Y esa es la clave. Las cabezas triviales, como las de nuestros políticos, son absolutamente incapaces de arriesgarse a pensar. Siguen el manual. Tratan de dar la apariencia de que han pensado más de lo que en realidad ha sido.
Por esa razón, lo que tienen que decir lo presentan con frases forzadas, difíciles.
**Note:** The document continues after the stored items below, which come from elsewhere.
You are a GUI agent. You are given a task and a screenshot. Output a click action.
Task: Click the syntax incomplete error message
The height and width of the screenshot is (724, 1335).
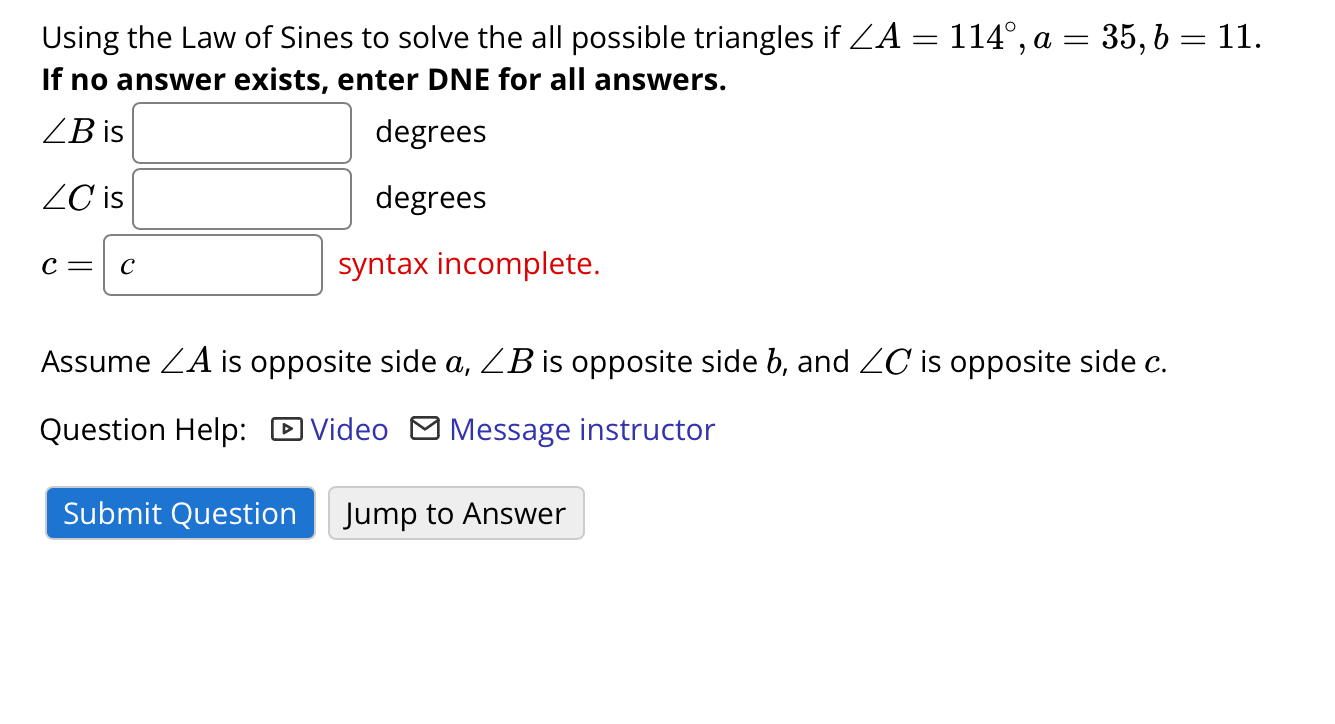click(468, 264)
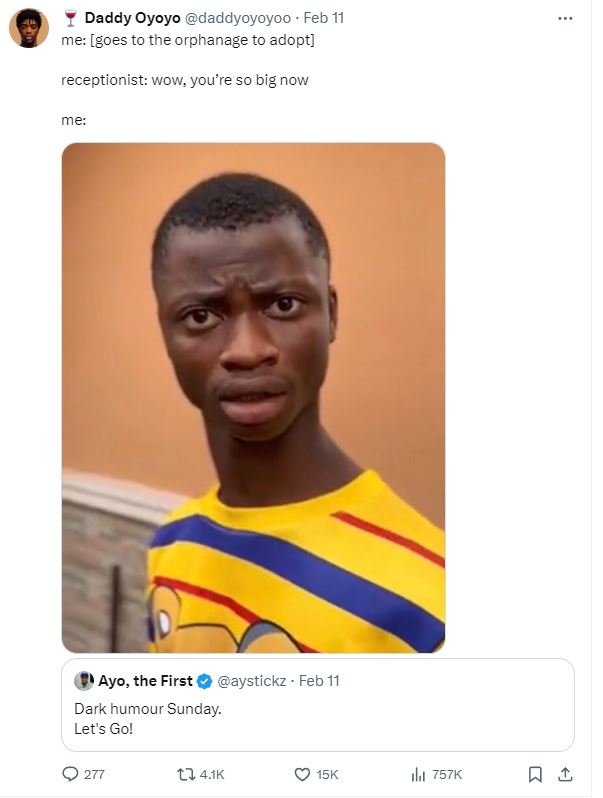Image resolution: width=603 pixels, height=798 pixels.
Task: Click the blue verified badge
Action: tap(204, 681)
Introducen palabras que intentan ser novedosas, con períodos prolijos que giran y giran en torno a la idea y terminan por esconderla, quisieran revestir las palabras de tal forma que tuvieran un aire sobrio y profundo para dar la impresión de que encierran mucho más de lo que, en el momento, se ve.
Por eso, unas veces, lanzan sus pensamientos por fragmentos, en cortas sentencias, ambiguas o paradójicas, que parecen significar mucho más de lo que dicen; otras veces, presentan sus pensamientos en un torrente de palabras, con la más insoportable prolijidad, como si fueran necesarios esfuerzos milagrosos para hacer comprensible su profundo sentido, aunque en el fondo, su sentido no sea más que una simple trivialidad.; o bien se han propuesto una manera tan artificiosa de hablar que parecen pretender aparecer como locos.
El motivo de todo este esfuerzo del político mexicano no es otro más que la aspiración incansable que busca nuevos métodos para vender palabras en lugar de pensamientos y, por medio de expresiones, giros de palabras y combinaciones de toda clase, empleados en un nuevo sentido, producir la apariencia de talento, para suplir la falta del mismo.
Eso fue la presidenta el día de su primer informe: una vendedora de palabras que desnuda un liderazgo imposible de seguir; simplemente es, como lo fue el expresidente López Obrador, una dirigente, sin más.